Data extracted from a collection
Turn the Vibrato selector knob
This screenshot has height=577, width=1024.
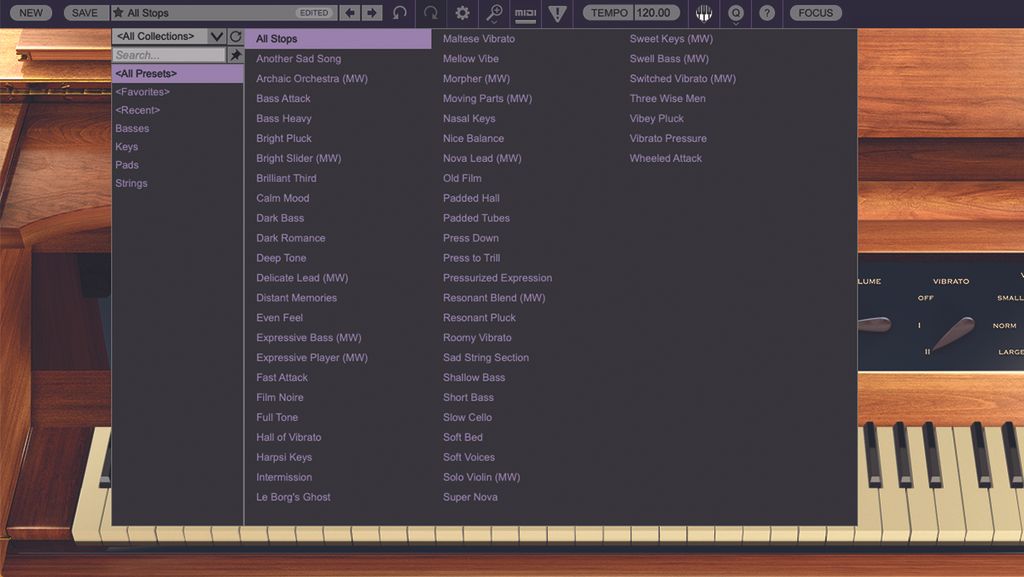click(952, 334)
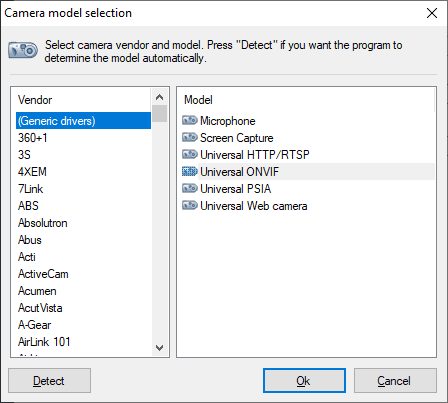448x403 pixels.
Task: Select the Generic drivers vendor entry
Action: [x=83, y=121]
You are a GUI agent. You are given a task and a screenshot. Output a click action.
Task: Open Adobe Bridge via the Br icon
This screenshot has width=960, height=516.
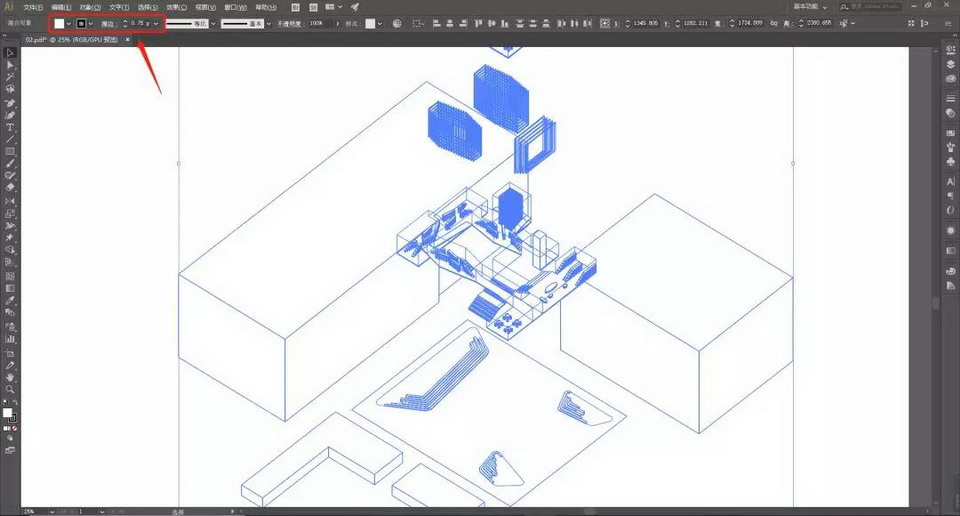295,7
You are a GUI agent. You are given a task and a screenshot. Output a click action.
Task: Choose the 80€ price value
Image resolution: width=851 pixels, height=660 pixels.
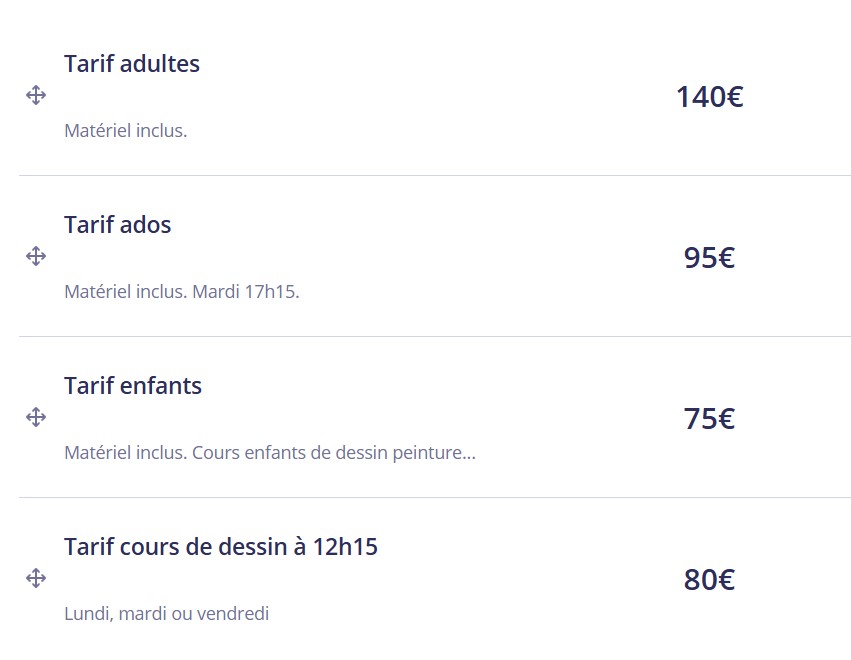pyautogui.click(x=709, y=580)
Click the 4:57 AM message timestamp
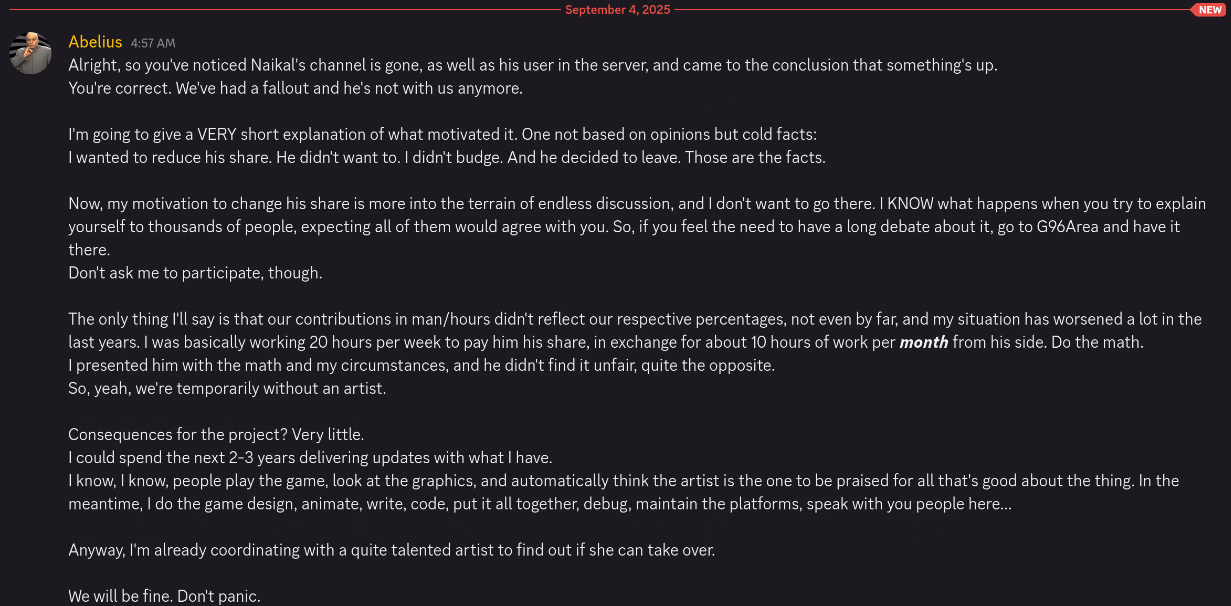The image size is (1231, 606). [153, 43]
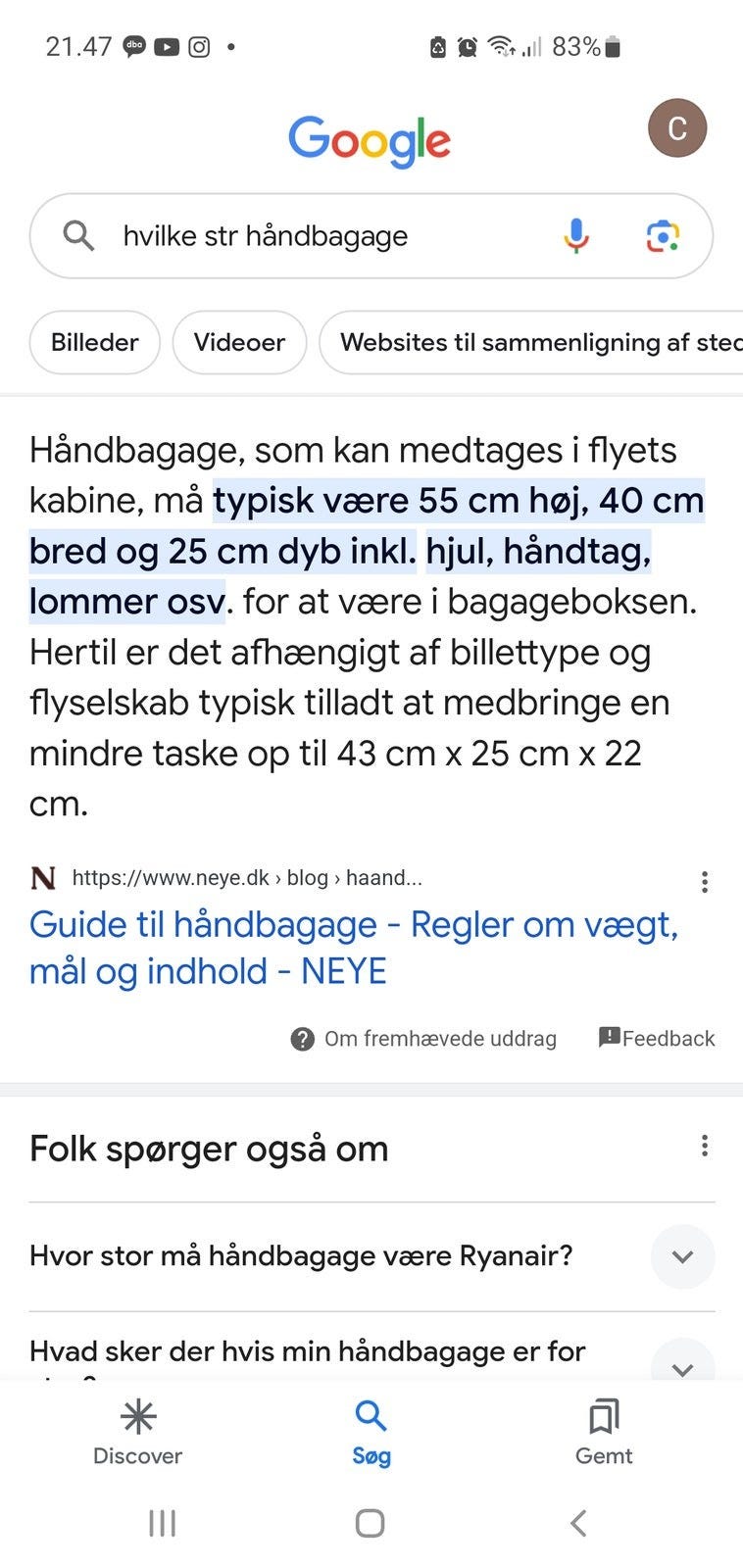Select the Videoer filter chip
Screen dimensions: 743x1568
tap(239, 342)
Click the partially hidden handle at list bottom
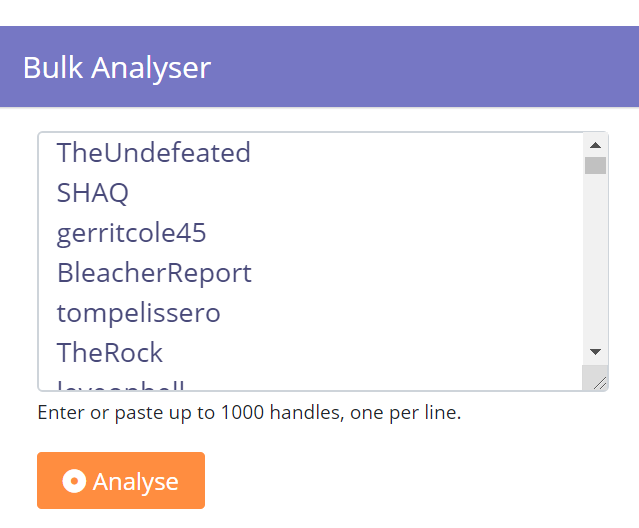The height and width of the screenshot is (528, 639). click(x=121, y=385)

| WORK TO COMPLETE |
Copy exactly and only this span: the line with "Click the 4:57 AM message timestamp" through the final line of the entries, both ends included, with the pictures left out.

| SOLUTION TO THE PROBLEM |
Click the 4:57 AM message timestamp
The image size is (1231, 606). [153, 43]
Select the Videoer filter chip
Screen dimensions: 743x1568
tap(239, 342)
Click the partially hidden handle at list bottom
The height and width of the screenshot is (528, 639). click(x=121, y=385)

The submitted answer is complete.